Your response should contain each line of the data that includes "Select".

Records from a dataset
'''
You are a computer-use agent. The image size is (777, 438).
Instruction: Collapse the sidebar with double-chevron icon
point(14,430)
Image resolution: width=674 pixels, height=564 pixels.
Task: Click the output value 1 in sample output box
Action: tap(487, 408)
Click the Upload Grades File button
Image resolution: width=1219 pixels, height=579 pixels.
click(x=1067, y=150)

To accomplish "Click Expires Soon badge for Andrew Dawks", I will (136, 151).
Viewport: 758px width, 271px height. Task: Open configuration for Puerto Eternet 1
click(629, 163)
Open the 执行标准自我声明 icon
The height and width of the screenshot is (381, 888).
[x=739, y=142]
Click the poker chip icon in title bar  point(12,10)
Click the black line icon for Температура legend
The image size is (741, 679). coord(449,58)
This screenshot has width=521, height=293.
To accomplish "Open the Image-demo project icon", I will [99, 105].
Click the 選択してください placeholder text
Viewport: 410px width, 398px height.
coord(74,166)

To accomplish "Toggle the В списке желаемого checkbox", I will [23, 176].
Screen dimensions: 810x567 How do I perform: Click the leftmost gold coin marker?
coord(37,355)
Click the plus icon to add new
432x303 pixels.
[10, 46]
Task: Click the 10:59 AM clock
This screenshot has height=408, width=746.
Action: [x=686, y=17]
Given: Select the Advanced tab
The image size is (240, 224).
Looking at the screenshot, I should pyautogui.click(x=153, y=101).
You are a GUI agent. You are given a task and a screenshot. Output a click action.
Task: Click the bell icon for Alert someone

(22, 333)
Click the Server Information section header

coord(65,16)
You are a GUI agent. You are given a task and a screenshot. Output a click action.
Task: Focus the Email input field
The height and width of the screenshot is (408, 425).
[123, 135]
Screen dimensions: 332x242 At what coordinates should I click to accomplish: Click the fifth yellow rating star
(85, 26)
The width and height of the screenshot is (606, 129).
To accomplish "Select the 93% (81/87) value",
'''
Solution to this exercise =
Given: Select the Advanced tab
To accomplish "Select the 93% (81/87) value",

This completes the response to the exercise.